After discoursing with St. Thomas Aquinas, champion of Scholastic thought and of the contemplation of Divine things, Dante hears the song that breaks forth from the sphere of the Sun, the realm of Christian learning, “song that in those sweet instruments surpassed / the best our Sirens or our Muses sing, / as source of light outshines what it reflects” (Paradiso 12.7-9).  Dante the traveler here discovers that in the contemplation of divine things lies the path to ultimate truth.  Completely polar from contemplation of nothingness, contemplation of Divine things, even of simple matters, avoids idleness, frivolity, and sloth.  Thereby, while one contemplates Divine things, there exists a much lower propensity to succumb to the temptation of inordinate worldly pleasures.  The sweet but short lived and fallacious song of the Siren is silenced, replaced by a song of truth, infinitely sweeter and eternally sung.
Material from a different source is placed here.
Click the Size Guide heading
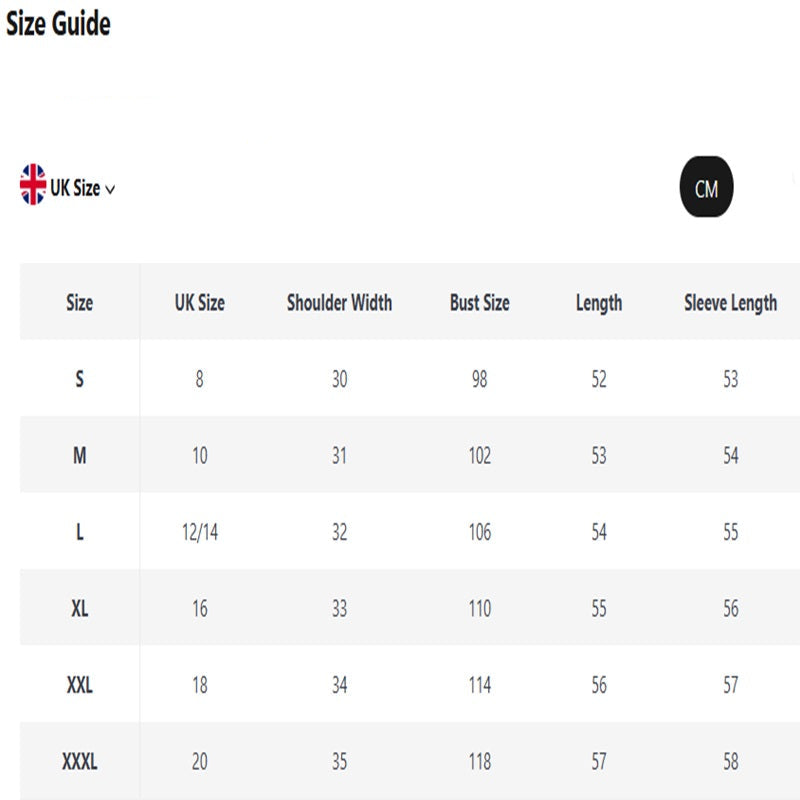Image resolution: width=800 pixels, height=800 pixels. 59,24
Though ultimately drowned out by the mellifluous tones of heavenly souls, Dante’s Siren remains a powerful figure within the Commedia.  A classical mythological character, the Siren’s traditional attributes of the deadly temptress provide symbolic ground for the convergence of things human and things divine.  The thesis of this paper, then, is that Dante uses the figure of the Siren, a simultaneous reification of seduction and death, to demonstrate to the reader, to things.
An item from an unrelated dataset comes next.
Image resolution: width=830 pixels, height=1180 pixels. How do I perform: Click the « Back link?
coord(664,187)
Generally, he demonstrates the dangerously alluring prospect of turning down a sinful-and thereby deadly-path towards greed, gluttony, and lust, after succumbing to the seemingly benign idleness of sloth.  More particularly, the poet demonstrates the traveler Dante’s own process of realizing the full extent of his weakness, turning to Heaven for aid, truly repenting his sins, and, after all this has been accomplished, finally being granted a vision of the eternal and unadulterated happiness experienced by those souls, now in Heaven, who avoided traveling the path of the enticing but deadly Siren.

Works Consulted
Alighieri, Dante.  The Portable Dante.  Trans.  Mark Musa.  New York: Penguin Books
USA Inc., 1995.
Homer.  The Odyssey of Homer.  Trans.  Richmond Lattimore.  New York: Harper
Perennial, 1991.
Mazzotta, Giuseppe.  Dante’s Vision and the Circle of Knowledge.  Princeton: Princeton
University Press, 1993.
Musa, Mark.  Introduction.  The Portable Dante.  By Dante Alighieri.  New York:
Penguin Books USA Inc., 1995.  ix-xxxvi.
The New American Bible.  St. Joseph Edition.  New York:  Catholic Book Publishing
Co., 1986.
Toynbee, Paget.  Concise Dicitonary of Proper Names and Notable Matters in the Works
of Dante.  New York: Phaeton Press, 1968.
Tozer, Rev. H.F., MA.  An English Commentary on Dante’s Divina Commedia.  New
York:  Cooper Square Publishers, Inc., 1975.
Vernant, Jean-Pierre.  Mortals and Immortals: Collected Essays.  Ed.  Froma I. Zeitlin.
Princeton:  Princeton University Press, 1991.